India come long way in RE, but cost of capital remains high

Vaishali Nigam Sinha, co-founder of ReNew, said India had created “a very enabling environment” for renewable growth, with policies that evolved in tandem with sectoral needs. “We started at a time when renewables did not exist. What has happened since—and what’s really good—is that our policy evolution, whether for wind, solar or green hydrogen, has kept pace with the issues businesses faced as they entered the sector,” Sinha stated.
 
 
However, Sinha cautioned that the weak financial health of distribution companies (Discoms) continues to weigh on investor confidence.
 
“If we get that in order, there will be a lot more investor reliance and trust in the sector,” she said. Land acquisition and the high cost of capital also remain hurdles. “The cost of capital in India has been on the higher side, which has been a deterrent for global institutions to bet more on the sector,” she said.
 
Storage and transmission were cited as emerging bottlenecks. “Our renewable capacity is growing faster than the transmission development,” Sinha said, adding that government policy would need to bring both “in tandem”. 
 

Financing and infra gaps could slow momentum of renewables growth

From the global perspective, Gauri Singh, deputy director general of the International Renewable Energy Agency (IRENA), warned that India’s financing and infrastructure gaps could slow momentum.
 
“There was a global commitment to triple renewable energy—11,000 GW by 2030. We are at 500 GW right now. Unless large countries like India put their weight behind such commitments, this is thin air,” she said.
 
Singh argued that while India had laid a “solid foundation” with investments and policy direction, transmission and storage must expand simultaneously with capacity additions. “If storage solutions at affordable costs are not forthcoming, it will really stymie the kind of push we are seeing from developers,” she said.

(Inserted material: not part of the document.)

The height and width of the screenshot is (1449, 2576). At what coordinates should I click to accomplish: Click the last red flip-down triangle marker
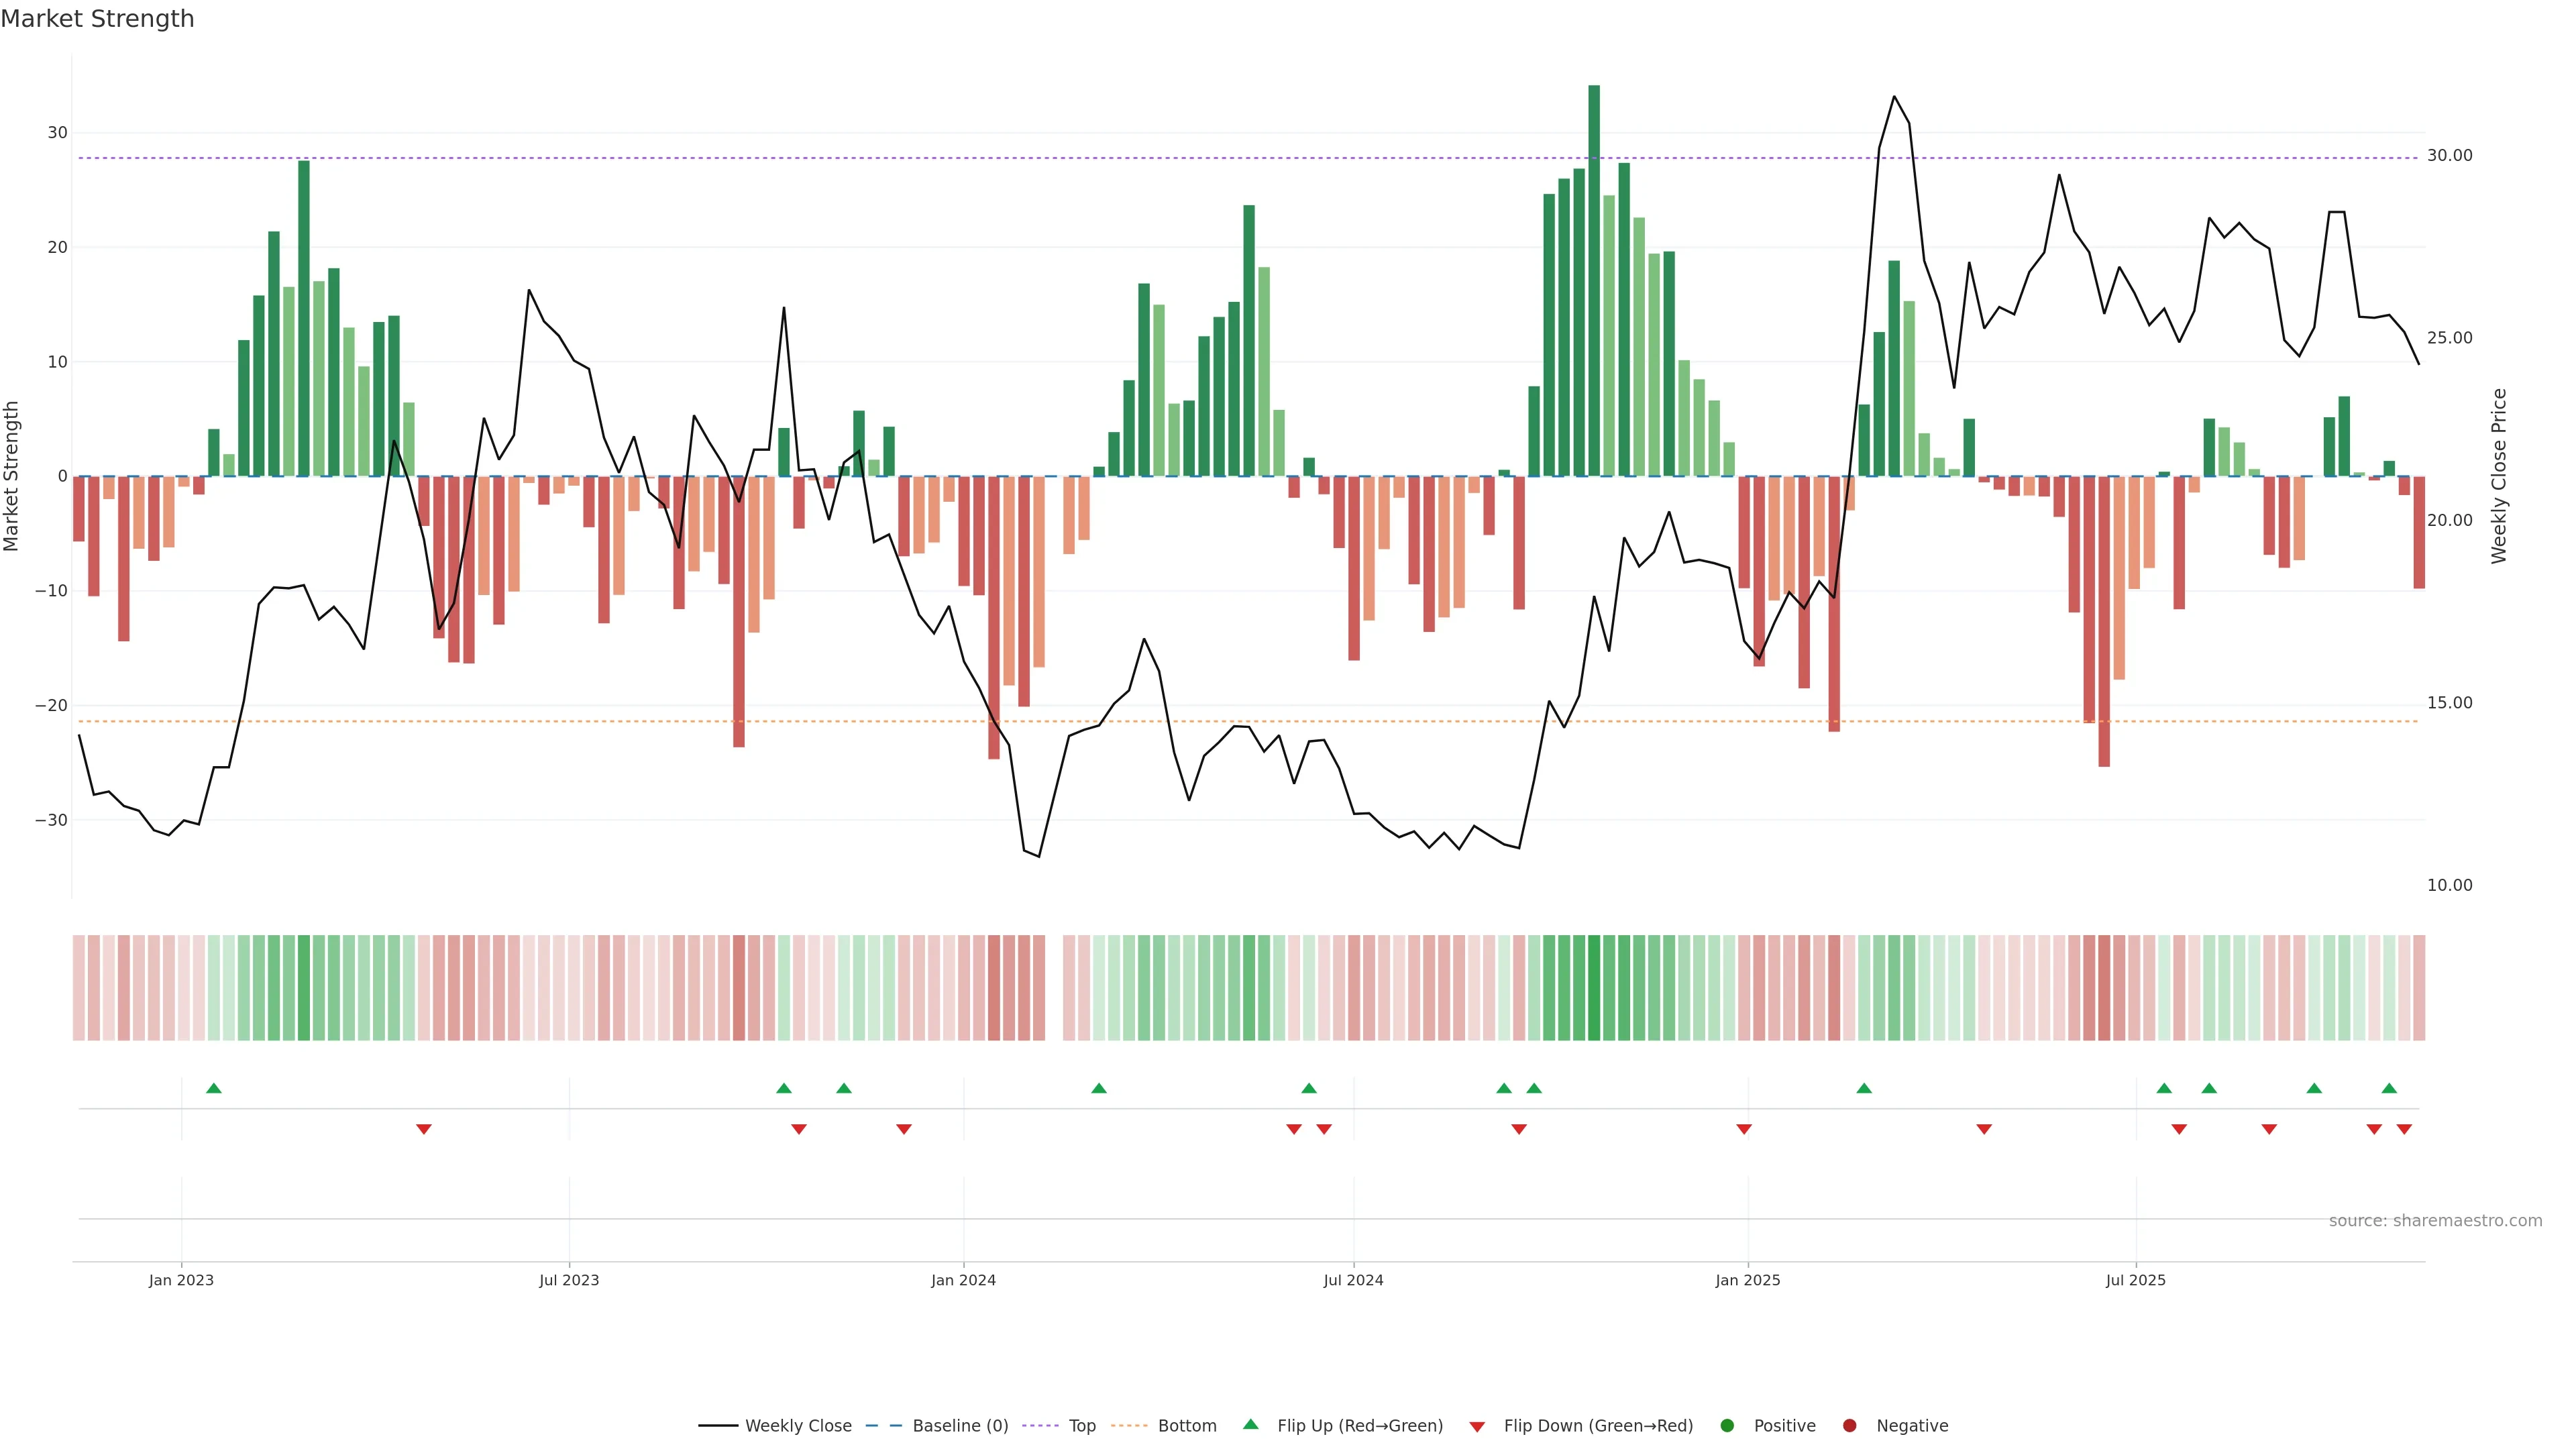(2404, 1129)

Bankability and project executions

Prashant Choubey, president of Avaada Group, spoke on how far India's ambitions in the renewable energy sector have come.
 
“In 2014, when PM Modi spoke about 100 gigawatt renewable capacity, everyone was shocked. In 2011, Germany did 10 GW, and the world was amazed. Last year, we did 25 GW in a single year,” he said.
 
Choubey argued that capital was not the binding constraint, but bankability and project execution were. “One important challenge most developers face is in converting LOIs into PPAs. Almost 35–40 GW of LOIs need to be converted, and that’s where a significant issue comes up,” he said.
 
Choubey echoed concerns about transmission and storage. “Such a humongous integration of renewable energy into the system will create an issue. That’s why the government has put emphasis on storage,” Choubey said, adding that India would need “humongous” storage capacity beyond the current 4.8 GW. 
 
Despite the concerns, speakers agreed that India’s progress had been substantial.
 
“Renewables being at 50 per cent capacity just shows you that we are moving in the right direction, and there is a clear road with markers to make sure we keep on track,” Singh said.